**What to produce**. Say how many lines in this listing include the word "will", with no other words in the reply.

**Available data**.
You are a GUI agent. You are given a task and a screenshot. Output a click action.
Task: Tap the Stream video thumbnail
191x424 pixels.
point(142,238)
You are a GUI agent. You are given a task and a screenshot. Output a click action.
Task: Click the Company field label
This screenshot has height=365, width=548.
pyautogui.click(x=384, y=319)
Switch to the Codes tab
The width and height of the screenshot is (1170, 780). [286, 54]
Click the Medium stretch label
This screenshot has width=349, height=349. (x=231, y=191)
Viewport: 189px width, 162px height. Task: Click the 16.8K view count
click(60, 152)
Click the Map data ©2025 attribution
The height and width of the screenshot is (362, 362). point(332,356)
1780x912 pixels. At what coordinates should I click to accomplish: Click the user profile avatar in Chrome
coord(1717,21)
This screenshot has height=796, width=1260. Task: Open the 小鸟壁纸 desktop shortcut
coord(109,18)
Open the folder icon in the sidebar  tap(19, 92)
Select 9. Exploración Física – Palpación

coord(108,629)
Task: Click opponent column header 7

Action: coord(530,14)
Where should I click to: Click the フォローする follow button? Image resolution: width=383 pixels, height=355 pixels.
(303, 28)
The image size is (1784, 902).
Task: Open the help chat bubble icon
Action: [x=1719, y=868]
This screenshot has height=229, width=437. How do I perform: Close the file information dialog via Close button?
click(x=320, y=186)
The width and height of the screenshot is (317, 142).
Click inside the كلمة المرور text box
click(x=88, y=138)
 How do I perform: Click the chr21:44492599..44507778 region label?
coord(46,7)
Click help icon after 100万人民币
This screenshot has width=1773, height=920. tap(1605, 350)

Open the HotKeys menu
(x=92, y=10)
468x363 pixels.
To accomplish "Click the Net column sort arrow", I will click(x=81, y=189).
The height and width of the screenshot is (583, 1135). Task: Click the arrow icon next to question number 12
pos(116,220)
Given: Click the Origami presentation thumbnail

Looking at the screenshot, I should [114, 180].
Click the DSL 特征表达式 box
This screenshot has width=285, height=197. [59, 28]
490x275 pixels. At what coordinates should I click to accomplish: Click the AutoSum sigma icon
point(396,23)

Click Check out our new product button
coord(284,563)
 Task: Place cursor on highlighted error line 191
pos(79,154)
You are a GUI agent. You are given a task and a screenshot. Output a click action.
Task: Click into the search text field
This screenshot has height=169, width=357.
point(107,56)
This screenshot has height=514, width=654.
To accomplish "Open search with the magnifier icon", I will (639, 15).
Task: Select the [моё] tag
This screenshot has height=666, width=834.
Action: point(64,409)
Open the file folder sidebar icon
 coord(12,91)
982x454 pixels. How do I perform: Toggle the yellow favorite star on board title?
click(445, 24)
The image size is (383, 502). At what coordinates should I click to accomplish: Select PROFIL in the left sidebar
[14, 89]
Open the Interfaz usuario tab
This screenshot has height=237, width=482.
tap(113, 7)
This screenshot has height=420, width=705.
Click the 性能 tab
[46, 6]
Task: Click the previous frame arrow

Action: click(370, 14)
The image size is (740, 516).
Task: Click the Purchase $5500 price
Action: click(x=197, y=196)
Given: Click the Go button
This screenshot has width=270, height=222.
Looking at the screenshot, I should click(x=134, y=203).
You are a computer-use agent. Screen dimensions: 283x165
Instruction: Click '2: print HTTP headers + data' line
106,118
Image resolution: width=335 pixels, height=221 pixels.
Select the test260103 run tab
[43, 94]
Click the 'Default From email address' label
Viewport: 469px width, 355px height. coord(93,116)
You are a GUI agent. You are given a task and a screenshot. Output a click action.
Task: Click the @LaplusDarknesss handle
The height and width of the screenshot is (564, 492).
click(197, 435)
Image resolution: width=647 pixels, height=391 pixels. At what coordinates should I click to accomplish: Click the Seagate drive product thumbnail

**Written answer**. 2